Ale tak naprawdę to nie artystyczne powodzenie okazało się najistotniejsze. Dużo ważniejszy jest fakt, że Górniak jako osoba prezentuje się zupełnie inaczej, niż kilka miesięcy wcześniej.
- Edyta bardzo się zmieniła. Jest spokojniejsza. Chyba naprawdę uporała się z duchami przeszłości - zdradził magazynowi "Party" fan gwiazdy.

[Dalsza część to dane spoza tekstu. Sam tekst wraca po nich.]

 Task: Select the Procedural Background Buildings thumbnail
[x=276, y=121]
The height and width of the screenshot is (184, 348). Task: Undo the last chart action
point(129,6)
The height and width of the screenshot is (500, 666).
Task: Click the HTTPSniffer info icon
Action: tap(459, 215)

Ona sama wypowiada się w podobnym tonie:
- Mogę dziś powiedzieć dokładnie to, co jest napisane w moim tatuażu: "Każda chwila jest dobra, by zmienić wszystko". To jest właśnie ta chwila. W moim życiu zmieniło się wszystko. Czekałam na ten moment wiele miesięcy. Teraz mam siłę, by dalej śpiewać i żyć! - wyznała Edyta.
Mamy nadzieję, że dobra passa będzie trwała jak najdłużej i już zawsze będziemy widzieć Górniak w takiej formie, jak ostatnio w Sopocie!